Nodes: Composition, CompositionEntity, CompositionFeature, CompositionRelation, CompositionModifier, CompositionEvent, CompositionGroup, CompositionContext.
Logic: Captures what is seen without assigning final meaning.

Layer III: Epistemic Layer

A) Interpretation / Uncertainty and Reasoning

The core of IN.IDEA’s uncertainty modeling. No semantic link exists without an intermediate interpretation node.

flowchart TD
    %% Classes 
    classDef element fill:#c45100,stroke:none,color:#eee;
    classDef interpretation fill:#ab149e,stroke:none,color:#eee;
    classDef concept fill:#0062b1,stroke:none,color:#eee;
    classDef agent fill:#653294,stroke:none,color:#eee;
    classDef sourceRef fill:#16a5a5,stroke:none,color:#eee;
    classDef source fill:#194d33,stroke:none,color:#eee;
    classDef architectonic fill:#4C8EDA,stroke:none,color:#eee;

    %% Nodes
    A(Element):::element
    B(Interpretation):::interpretation 
    C(Concept):::concept
    D(Agent):::agent
    E(Methodology UncertaintySource):::architectonic
    F(Methodology Evidence):::architectonic
    G(Methodology SourceRelation):::architectonic
    H(SourceReference):::sourceRef
    I(Source):::source

    %% Edges
    A -- HAS_INTERPRETATION --> B
    B -- IDENTIFIED_AS_CONCEPT --> C
    B -- STATED_BY --> D
    B -- IMPAIRED_BY --> E
    B -- SUPPORTED_BY --> F
    B -- HAS_SOURCE_REFERENCE --> H
    H -- HAS_EVIDENTIARY_RELATIONSHIP --> G
    H -- HAS_SOURCE --> I

Nodes: Interpretation, Reading, SourceReference, Source, Agent, Architectonic.
Uncertainty: Stores certainty values (float) and expert reasoning.
Provenance: Agent nodes identify the author (Human/AI), while Source and SourceReference provide bibliographic evidence.
Methodology: Architectonic nodes define the meta-ontology of the interpretation (e.g., "Logical Deduction" or "Ambiguity").

B) Similarity

To model "diffuse" similarity between images without creating direct edges, IN.IDEA uses a Hub-and-Spoke model. “Diffuse” refers to similarities that are difficult or impossible to model in the structure of the graph because the concepts involved are too far apart.

flowchart TD
    %% Classes ´
    classDef composition fill:#9f0500,stroke:none,color:#eee;
    classDef comparison fill:#ab149e,stroke:none,color:#eee;
    classDef agent fill:#653294,stroke:none,color:#eee;
    classDef parallel fill:#009ce0,stroke:none,color:#eee;
    classDef architectonic fill:#4C8EDA,stroke:none,color:#eee;

    %% Nodes
    A(Composition A):::composition
    B(Composition B):::composition
    C(Comparison A):::comparison
    D(Comparison B):::comparison
    E(Agent):::agent
    F(CompositionParallel):::parallel
    G(Methodology ParallelType):::architectonic

    %% Edges
    A -- HAS_COMPARISON --> C
    B -- HAS_COMPARISON --> D
    C -- STATED_BY --> E
    D -- STATED_BY --> E
    C -- ASSERTED --> F
    D -- ASSERTED --> F
    F -- HAS_PARALLEL_TYPE --> G

Hub: CompositionParallel.
Mechanism: Multiple CompositionComparison nodes point to a single Parallel hub with aggregated properties (assertion count, similarity average and deviation).
Benefit: Reduces edge density significantly while allowing complex similarity quantification.
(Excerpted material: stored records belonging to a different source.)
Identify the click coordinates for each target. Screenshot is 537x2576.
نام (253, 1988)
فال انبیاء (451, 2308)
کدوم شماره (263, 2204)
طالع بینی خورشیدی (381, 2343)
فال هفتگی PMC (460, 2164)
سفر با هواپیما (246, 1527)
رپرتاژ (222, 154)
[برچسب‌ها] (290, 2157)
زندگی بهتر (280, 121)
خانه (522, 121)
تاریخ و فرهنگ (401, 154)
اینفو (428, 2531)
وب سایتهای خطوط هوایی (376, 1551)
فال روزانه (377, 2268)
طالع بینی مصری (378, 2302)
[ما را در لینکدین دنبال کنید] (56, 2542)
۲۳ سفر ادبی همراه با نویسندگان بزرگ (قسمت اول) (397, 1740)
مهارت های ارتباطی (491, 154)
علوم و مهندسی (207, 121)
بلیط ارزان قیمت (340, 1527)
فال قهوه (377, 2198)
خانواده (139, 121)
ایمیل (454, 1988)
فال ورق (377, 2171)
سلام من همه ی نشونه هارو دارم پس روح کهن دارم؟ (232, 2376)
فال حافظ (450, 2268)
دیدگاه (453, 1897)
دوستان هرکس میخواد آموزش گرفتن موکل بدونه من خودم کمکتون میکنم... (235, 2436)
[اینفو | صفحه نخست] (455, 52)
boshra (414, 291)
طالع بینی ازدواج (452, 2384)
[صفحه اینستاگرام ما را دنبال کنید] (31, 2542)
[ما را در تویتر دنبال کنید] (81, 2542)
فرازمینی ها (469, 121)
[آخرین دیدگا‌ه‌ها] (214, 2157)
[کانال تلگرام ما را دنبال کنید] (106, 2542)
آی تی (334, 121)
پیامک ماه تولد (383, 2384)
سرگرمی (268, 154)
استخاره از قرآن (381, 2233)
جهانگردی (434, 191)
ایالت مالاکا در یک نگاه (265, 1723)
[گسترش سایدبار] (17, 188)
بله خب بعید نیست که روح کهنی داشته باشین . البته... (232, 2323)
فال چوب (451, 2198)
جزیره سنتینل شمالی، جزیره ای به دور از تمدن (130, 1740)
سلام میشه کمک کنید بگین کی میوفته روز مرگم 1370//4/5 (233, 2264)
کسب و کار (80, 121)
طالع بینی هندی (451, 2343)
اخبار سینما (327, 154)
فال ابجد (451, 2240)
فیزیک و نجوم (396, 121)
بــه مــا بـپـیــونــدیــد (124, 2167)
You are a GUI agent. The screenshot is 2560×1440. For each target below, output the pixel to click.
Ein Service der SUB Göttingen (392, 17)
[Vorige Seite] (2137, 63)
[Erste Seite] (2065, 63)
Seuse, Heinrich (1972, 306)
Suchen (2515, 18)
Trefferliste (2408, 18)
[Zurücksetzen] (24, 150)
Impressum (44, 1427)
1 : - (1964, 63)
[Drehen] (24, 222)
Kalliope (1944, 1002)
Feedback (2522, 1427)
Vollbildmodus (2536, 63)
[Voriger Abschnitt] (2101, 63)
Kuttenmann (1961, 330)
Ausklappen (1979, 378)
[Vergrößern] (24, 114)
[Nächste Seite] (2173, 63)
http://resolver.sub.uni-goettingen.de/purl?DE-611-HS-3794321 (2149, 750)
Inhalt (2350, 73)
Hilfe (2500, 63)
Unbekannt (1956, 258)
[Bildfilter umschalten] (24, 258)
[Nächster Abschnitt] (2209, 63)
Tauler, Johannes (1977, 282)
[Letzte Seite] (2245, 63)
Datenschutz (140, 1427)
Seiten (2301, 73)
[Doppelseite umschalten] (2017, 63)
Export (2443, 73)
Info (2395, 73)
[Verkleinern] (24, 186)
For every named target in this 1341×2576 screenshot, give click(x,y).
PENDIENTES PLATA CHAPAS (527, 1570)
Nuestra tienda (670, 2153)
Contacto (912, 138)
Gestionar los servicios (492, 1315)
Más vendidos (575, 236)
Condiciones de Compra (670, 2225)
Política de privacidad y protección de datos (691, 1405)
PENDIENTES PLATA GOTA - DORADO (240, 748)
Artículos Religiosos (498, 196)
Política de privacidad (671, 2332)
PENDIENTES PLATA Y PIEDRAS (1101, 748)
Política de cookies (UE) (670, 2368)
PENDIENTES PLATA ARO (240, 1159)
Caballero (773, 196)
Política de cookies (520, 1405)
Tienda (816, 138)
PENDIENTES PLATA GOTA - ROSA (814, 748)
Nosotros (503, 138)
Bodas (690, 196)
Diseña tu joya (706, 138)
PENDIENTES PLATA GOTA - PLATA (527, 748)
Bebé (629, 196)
Layer IV: Ontological Layer

A) Concepts

Defines the abstract world of concepts.

flowchart TD
    %% Classes 
    classDef concept fill:#0062b1,stroke:none,color:#eee;

    %% Nodes
    A(Concept):::concept
    B(Concept):::concept
    C(Concept):::concept
    D(Concept):::concept
    E(Concept):::concept

    %% Edges
    A -- IS_A --> D
    B -- IS_A --> D
    C -- IS_A --> D
    D -- IS_A --> E

Nodes: Concept, Pattern, PatternEntity, PatternRelation.
Concepts: An abstract hierarchy of lemmas (Entity, Relation, etc.) used for classification.
Core Limitation: To maintain domain-agnosticism and high performance, the IN.IDEA Core treats Concepts as structural anchors with minimal properties (primarily concept_id).
Extension - Module 05_ontology: For human-readable labels, multi-language support, and detailed definitions, the Core is extended by the Ontology Module. This module handles the semantic "flesh" of the ThING, allowing the Core to remain a lean navigational skeleton (Work in Progress).

B) Patterns

Patterns Act as Presets and Filters. They provide an iconographical blueprint (e.g., "Human holding object") to quickly find all Compositions matching a specific scene structure without diving into detailed analysis. They work like a reduced Layer II. They are linked via an Interpretation node directly to the compositions. Within the pattern description there are no interpretation nodes since they are already operating on the abstract, "idle" level of Concepts.

5. High-Performance Design Patterns

Linear Scaling & Fixed Traversals

The model is optimized for very large datasets (hundreds of thousands of compositions).

Width over Depth: Adding new compositions increases the "width" of the graph. The "depth" (hops from Unit to Concept) remains constant.
O(1) Hierarchy Checks: Using materialized path arrays (concept_path_ids), ancestral lookups in the concept tree are converted into simple array-membership checks. see performance-and-scaling.md.
To find a Unit with a specific Entity/Context: Unit -> Composition -> CompositionEntity/CompositionContext -> Interpretation -> Concept (4 Hops)
To find a Unit with a specific Feature/Relation: Unit -> Composition -> CompositionEntity -> CompositionFeature/CompositionRelation -> Interpretation -> Concept (5 Hops)
To find a Unit with a specific Modifier/Event: Unit -> Composition -> CompositionEntity -> CompositionRelation -> CompositionModifier/CompositionEvent -> Interpretation -> Concept (6 Hops)